The effects of operational parameters such as washing temperature (5 to 500C), washing
time (1 to 20 minutes), concentration of surfactant solutions (0.004 to 0.5%-mass),
volume of surfactant solution (5 to 20 cm3), flow rate (2 to 16 cm3/minutes), pore
volume (10 to 70) and contamination history was investigated. The interaction of the
surfactant solutions with the oil and soils was also investigated, which was used to
explain the dominant mechanisms behind soil washing.
The contaminated soils were prepared in the laboratory by mixing the oil and soils.
Two different contamination cases were considered: weathered contamination in which
freshly contaminated soils were subjected to heat treatment in a fan assisted oven
(simulating weathering effect in the natural hot environments), and non-weathered
contamination in which contaminated soils were not subjected to any heat treatment.
The different washing techniques employed in this study yielded a novel and
informative description on the selection of biosurfactants in the remediation of crude oil
contaminated soils. This is believed to have major academic and industrial values for
the treatment of (1) soil contaminated with oil, (2) sand produced with oil, (3) drill
cuttings, (4) enhanced oil recovery, and (5) waste drilling mud and sludge from oil
storage tank. In addition, the characterization of the biosurfactants in oil-water, soilwater
and oil-soil systems give a general knowledge of their behaviour, which is important in the application for effective removal of oil from soil.
Soil washing was found to have a considerable potential in removing oil from the
different contaminated soils and results were comparable with those reported in
literature.
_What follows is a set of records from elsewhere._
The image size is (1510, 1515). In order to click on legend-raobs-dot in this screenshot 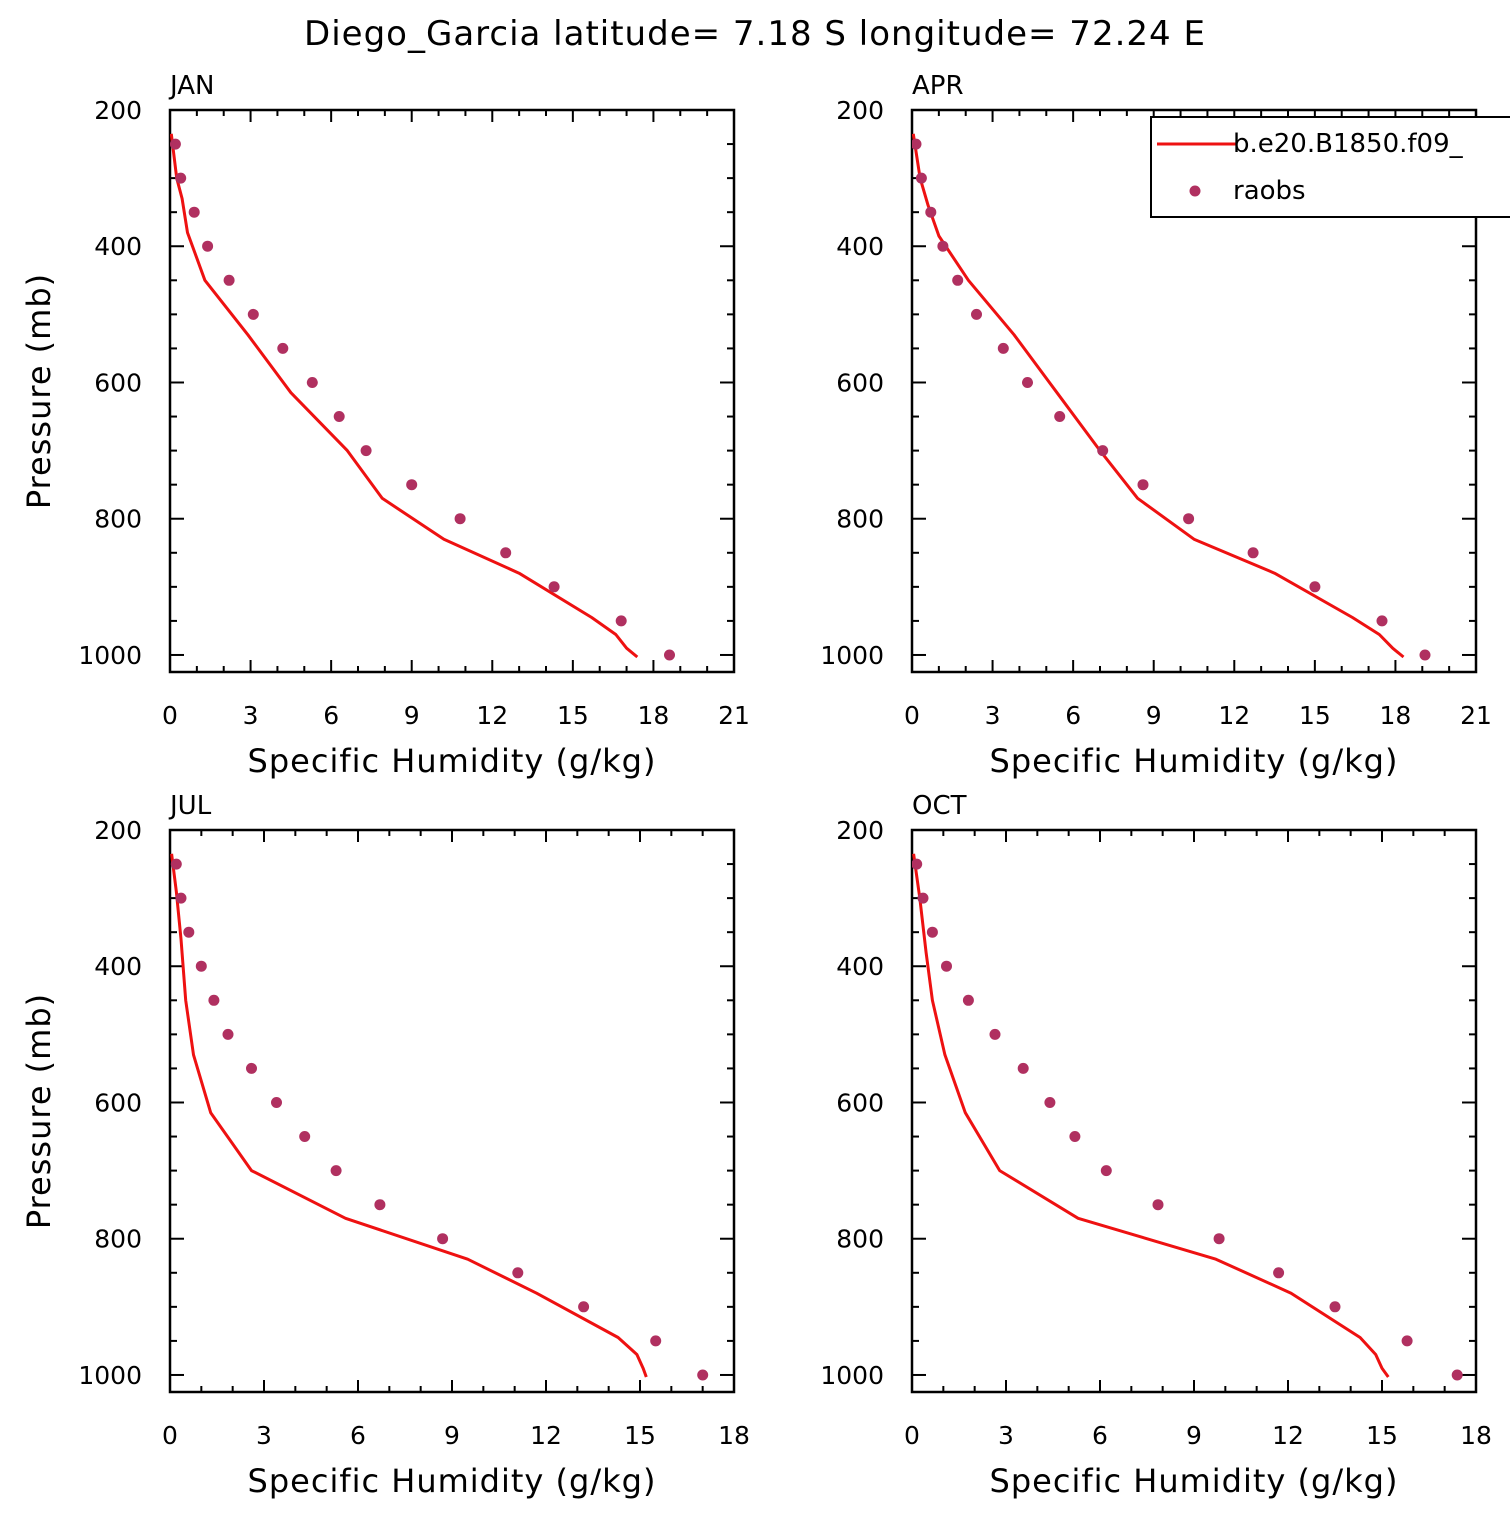, I will do `click(1195, 191)`.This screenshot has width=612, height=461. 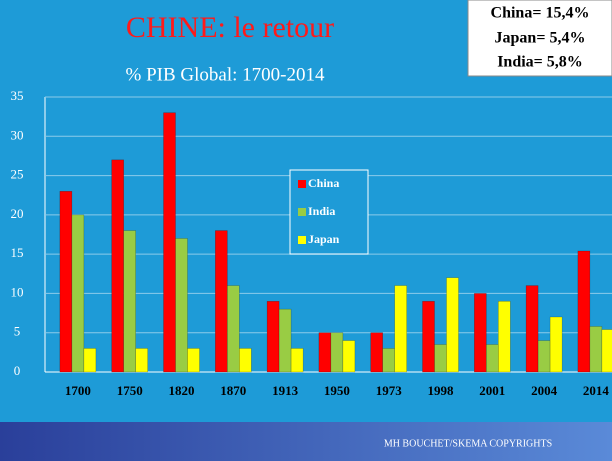 What do you see at coordinates (540, 62) in the screenshot?
I see `note: India= 5,8%` at bounding box center [540, 62].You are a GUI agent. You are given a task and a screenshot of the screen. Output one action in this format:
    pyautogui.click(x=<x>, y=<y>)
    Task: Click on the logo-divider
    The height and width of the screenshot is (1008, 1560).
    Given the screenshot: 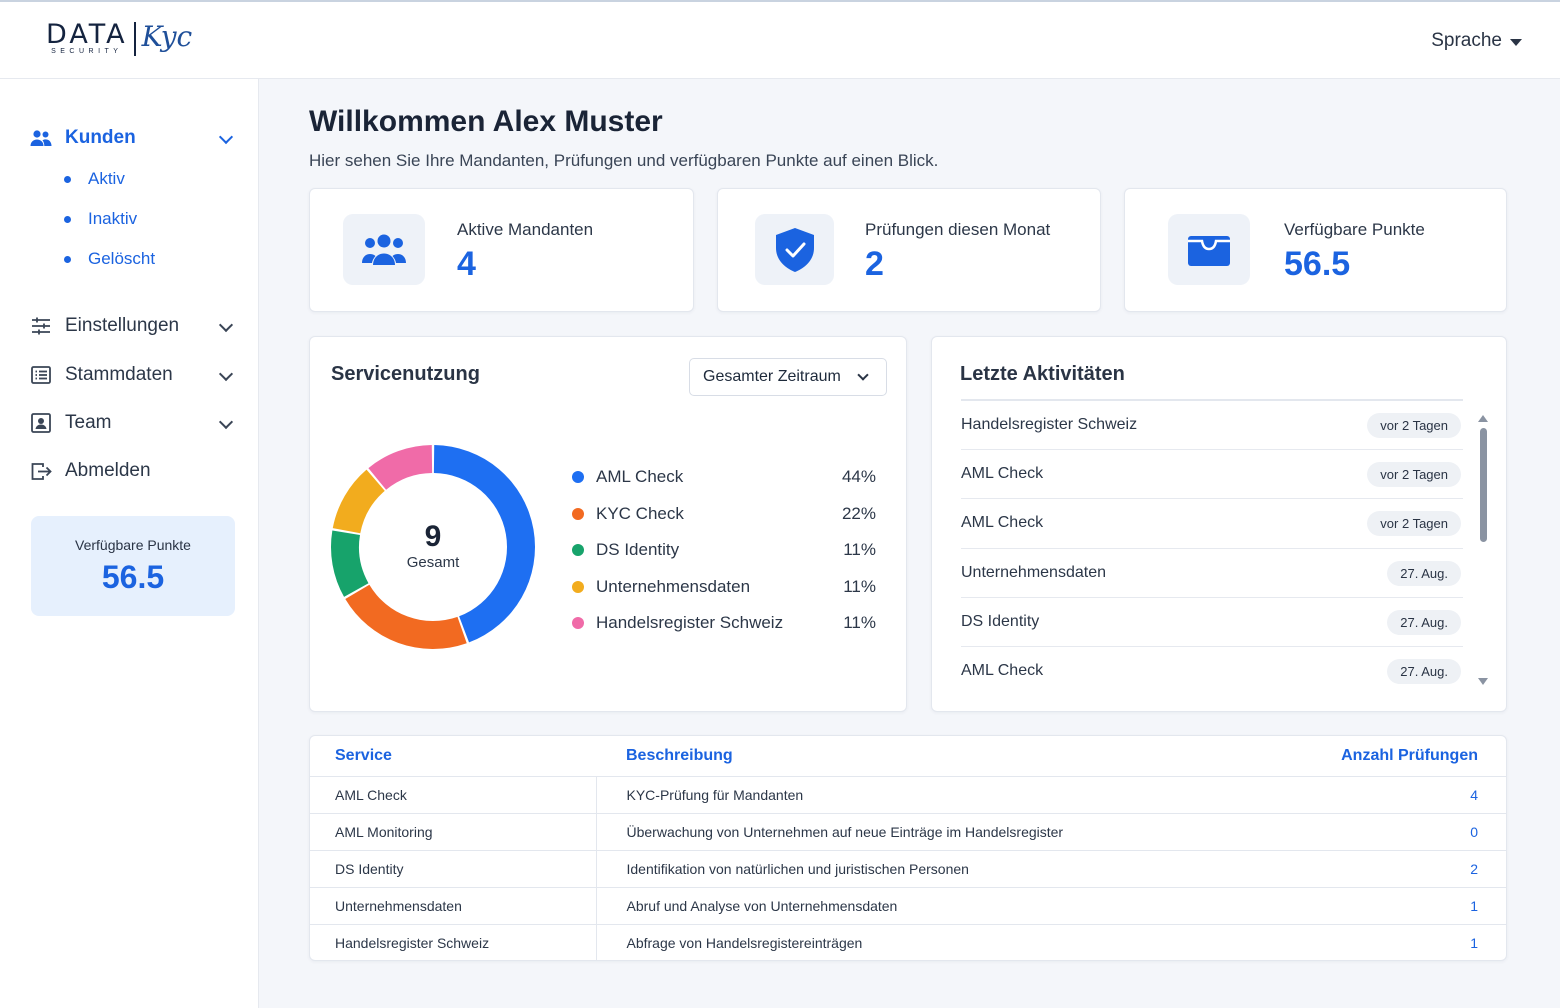 What is the action you would take?
    pyautogui.click(x=134, y=39)
    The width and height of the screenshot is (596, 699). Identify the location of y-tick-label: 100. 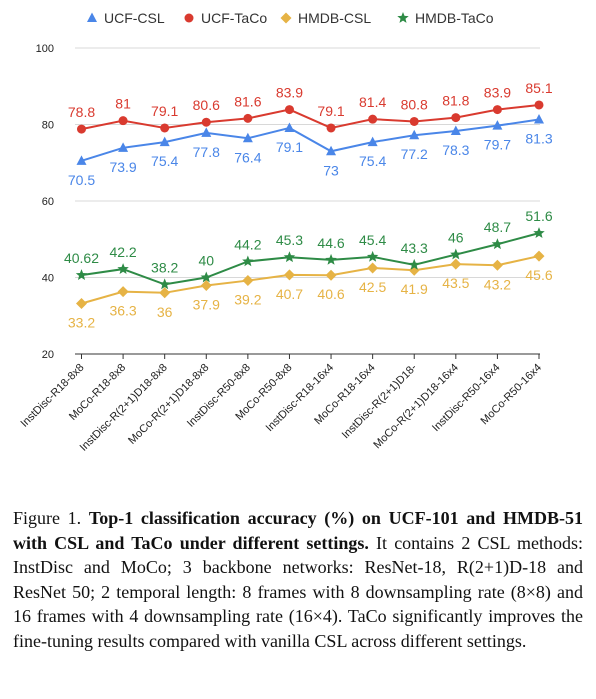
(45, 49).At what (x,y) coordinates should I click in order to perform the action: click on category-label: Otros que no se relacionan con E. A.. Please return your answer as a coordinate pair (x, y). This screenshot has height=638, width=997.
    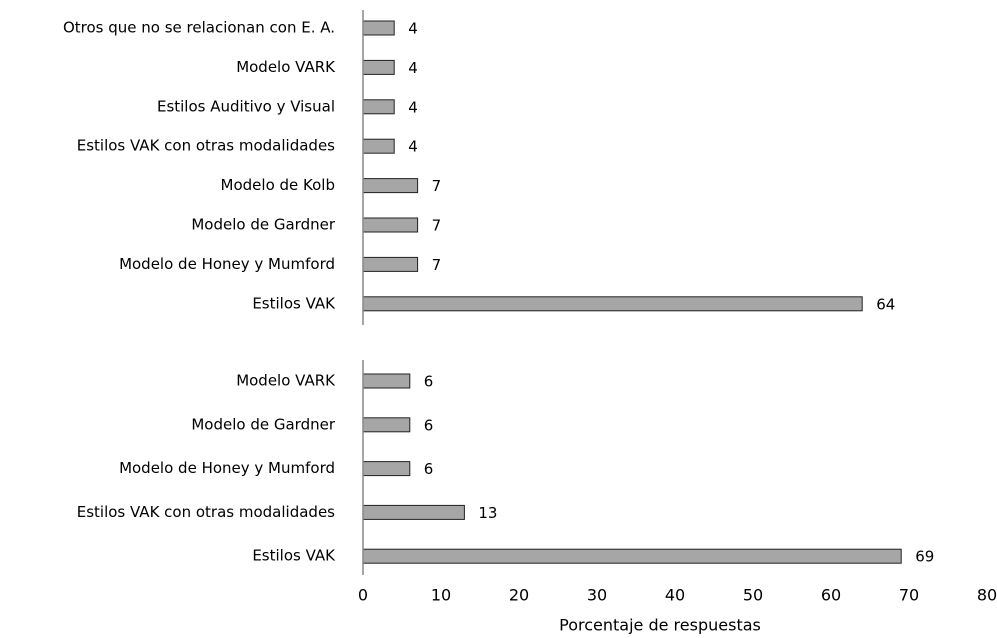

Oil removal by rhamnolipid was more effective than the other biosurfactants
and water was effective at higher parameter levels. Further, biosurfactants can
preferentially remove certain aromatic groups, which may be desirable for more rapid
soil remediation. The rhamnolipid can be equally as efficient at removing oil from soil
as SDS at a repeatability range of ± 6%. However, rhamnolipid have advantages over
SDS beacuase the use of rhamnolipid will eliminate the need for removing surfactants
from effluents as their release will not damage the environment due to their safe natures.
Other surfactants (bio and/or synthetic) can be blended with rhamnolipid to achieve
greater performance characteristics.
In general, the stirred tank and air bubble assisted stirred tank reactors settings were
more effective in removing oil from the weathered and the non-weathered contaminated
soil samples. The most influential parameter on the oil removal was washing solution
temperature with more than 80% of crude oil removal at 500C.||